De sorte que, si l’enfant eut d’illustres parrain et marraine, il fut, en fait, réalisant presque le vœu de sa mère renu sur
les fonds du baptême par un valet et une femme de chambre, des pauvres.
L’enfant grandit, entouré par la solitude maternelle et les lettres qu’elle écrit sont remplies de nouvelles sur la santé de
son fils : « Ne sois pas inquiet de ma santé, elles est bonne ainsi que celle d’Armand. Nous mangeons et dormons bien.
Je t’écris auprès de mon lit où il est couché et où il ronfle comme un petit cochon » (janvier 1787).
Plus tard : « Le petit se porte bien, il prononce quelques mots ». Et dans d’autres lettres encore : Armand se porte bien
ainsi que moi. Nous t’embrassons tous deux. Je le tiens sur mes genoux en t’écrivant, c’est deux chose qui me flattent ».
- Armand est toujours avec moi, il me préfère à tout le monde, même à la Lubée (sa nourrice). IL dîne avec moi, ne mange
que des légumes. Je sais que tu ne veux pas qu’il mande sitôt de viande, c’est aussi mon avis ».
Ces nouvelles allaient joindre Briqueville dans ses lointaines garnisons, où venait aussi le harceler les lettres de ses
créanciers, car ses embarras d’argent devenaient de plus en plus pressants.
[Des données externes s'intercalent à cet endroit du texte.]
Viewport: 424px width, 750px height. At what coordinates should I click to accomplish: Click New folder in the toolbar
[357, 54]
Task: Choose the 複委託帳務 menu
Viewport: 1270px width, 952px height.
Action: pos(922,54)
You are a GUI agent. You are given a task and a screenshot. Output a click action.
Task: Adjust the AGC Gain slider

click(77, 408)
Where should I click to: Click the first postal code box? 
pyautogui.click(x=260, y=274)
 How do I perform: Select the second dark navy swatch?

Il semble bien d’ailleurs, qu’en réponse aux lettres aimables de sa femme, il lui en adressait remplies de récriminations
qui paraissaient avoir peu à peu ennuyé puis fatigué la jeune femme ; « tu devrais bien, mon cher ami, te déshabituer
de te plaindre continuellement, tu me fais de la peine », et ailleurs : « tu sais que je ne cherche pas à te déplaire et tu
peux être assuré, que je serais désolée de te donner raison de crier sur moi ; mais, si tu m’aimes bien, tu ne me
chagrinerais pas et tu ne me donnerais pas lieu de croire que tu te plais à me tourmenter ». Les lettres de M. de
Briqueville n’ayant pas été conservées, il est assez difficile de se rendre compte des griefs qu’il reprochait à sa femme
mais on sent grandir peu à peu le désaccord.
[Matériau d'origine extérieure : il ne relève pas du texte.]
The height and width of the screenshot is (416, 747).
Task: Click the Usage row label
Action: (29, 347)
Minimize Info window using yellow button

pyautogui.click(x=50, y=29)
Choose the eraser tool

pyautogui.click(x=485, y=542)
Dès 1784, François-Marie est au point de vue pécuniaire, réduit aux expédients. Il se trouve dans l’impossibilité de
rembourser les dettes qu’il a contractées et qu’avait cautionnées son oncle Bon-Chrétien. En 1786, il suppliera sa femme
de lui trouver cinquante louis pour payer une acquisition de chevaux légers. « j’ai peur, lui écrit-elle, que l’ordre de payer
les chevaux légers n’arrive bientôt. Ton père n’a pas assez d’argent et je n’en pourrai jamais trouver assez à emprunter.
C’est bien dommage que tu n’ais pas aidé à les fournir. Je serai inquiète jusqu’à temps que je puisse être sûre de ces
cinquante louis. Quel chagrin pour moi si on te punissait faute de payer. Je voudrais avoir quelque chose à vendre, je
t’enverrais l’argent, je tremble pour toi ».
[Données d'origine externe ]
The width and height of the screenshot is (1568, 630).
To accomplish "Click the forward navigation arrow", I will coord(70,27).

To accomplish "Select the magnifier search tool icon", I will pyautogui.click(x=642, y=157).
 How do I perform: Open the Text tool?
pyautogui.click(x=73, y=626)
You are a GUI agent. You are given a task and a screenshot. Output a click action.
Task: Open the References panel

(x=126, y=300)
Ce fut sans doute pour lui venir en aide qu’elle vendit sa jument de selle à Bon Liot moyennant cent livres.
De son côté Briqueville faisait de son mieux. Il parait d’ailleurs avoir trouvé près des officiers de son régiment une aide
secourable.
C’est ainsi que l’un deux, Grenier d’Ernemont, apprenant qu’une traite était lancée contre son camarade, en son absence,
s’empresse d’emprunter 555 livres et la paie pour empêcher qu’elle soit protestée.
C’est Monsieur de Nouzeau, qui, sans même en demander reçu lui avance 2.400 livres.